**What to work on**
Copy out the lines of the records word for word, starting at the line that contains "Task: Filter by adjustment layers icon" and ending with the last line of the records. Leave the pictures out of your answer.

Records excerpted from a collection:
★ ★ ★ ★ ★ ★ ★

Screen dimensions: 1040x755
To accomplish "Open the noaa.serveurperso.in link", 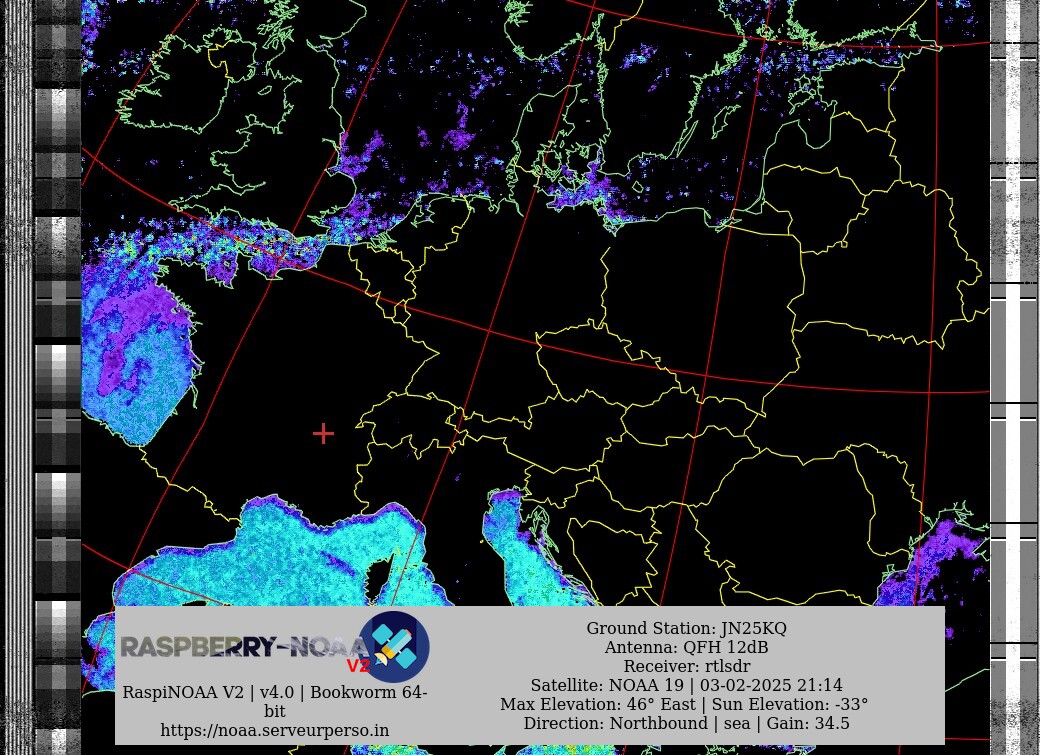I will click(274, 730).
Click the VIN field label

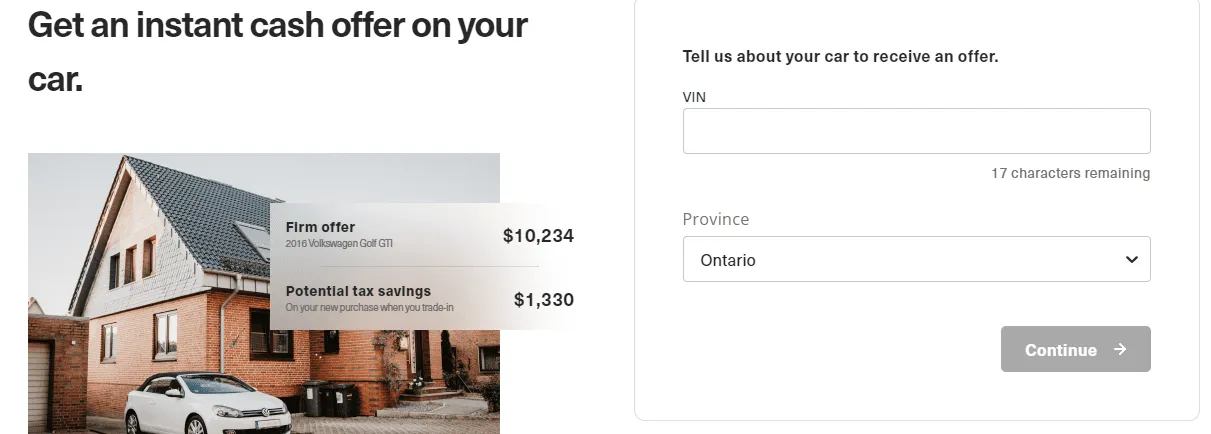click(694, 97)
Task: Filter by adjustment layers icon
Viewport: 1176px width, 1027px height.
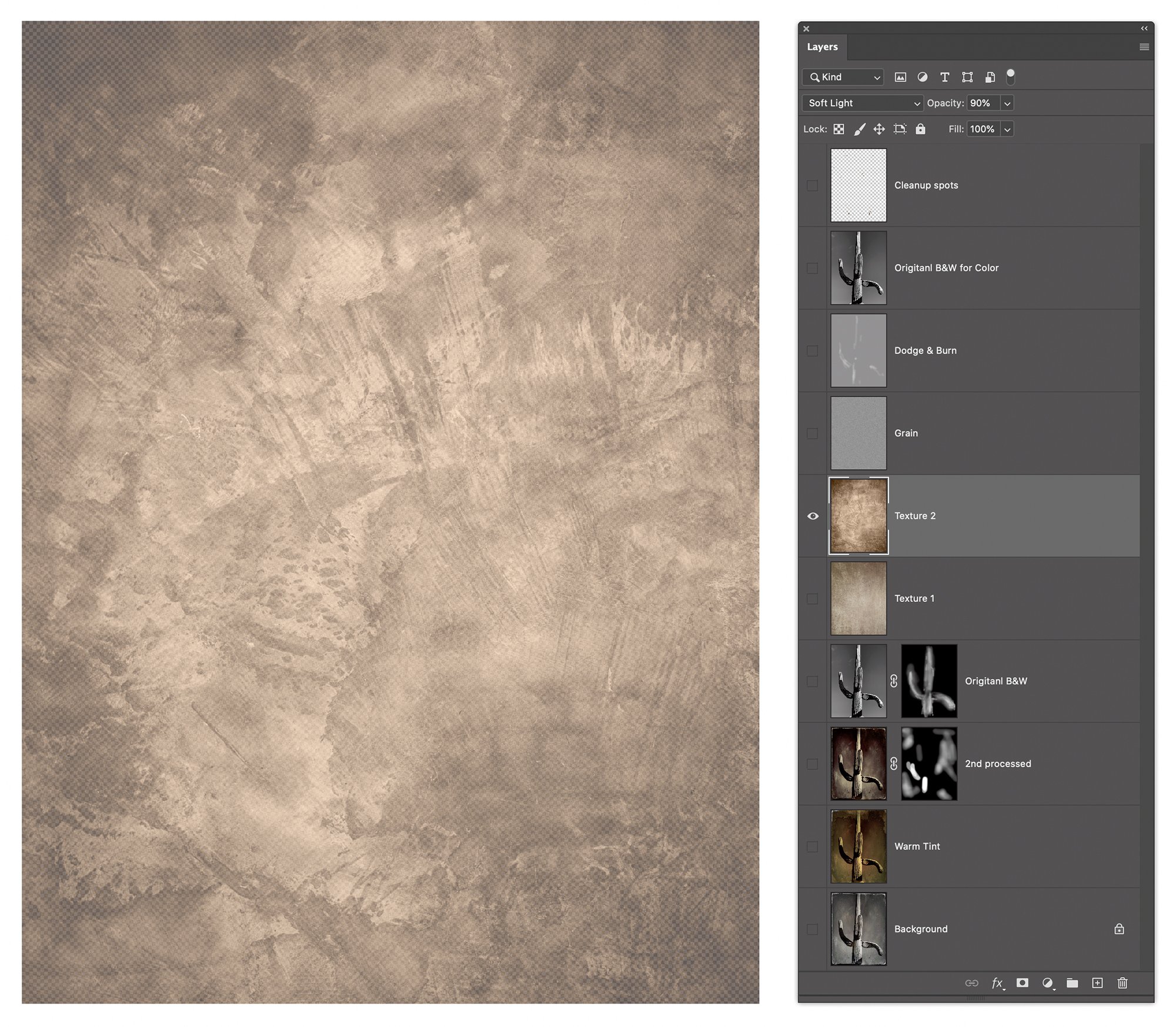Action: (922, 77)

★ ★ ★ ★ ★ ★ ★

**Result of the task**
Task: Filter by adjustment layers icon
Viewport: 1176px width, 1027px height.
Action: (922, 77)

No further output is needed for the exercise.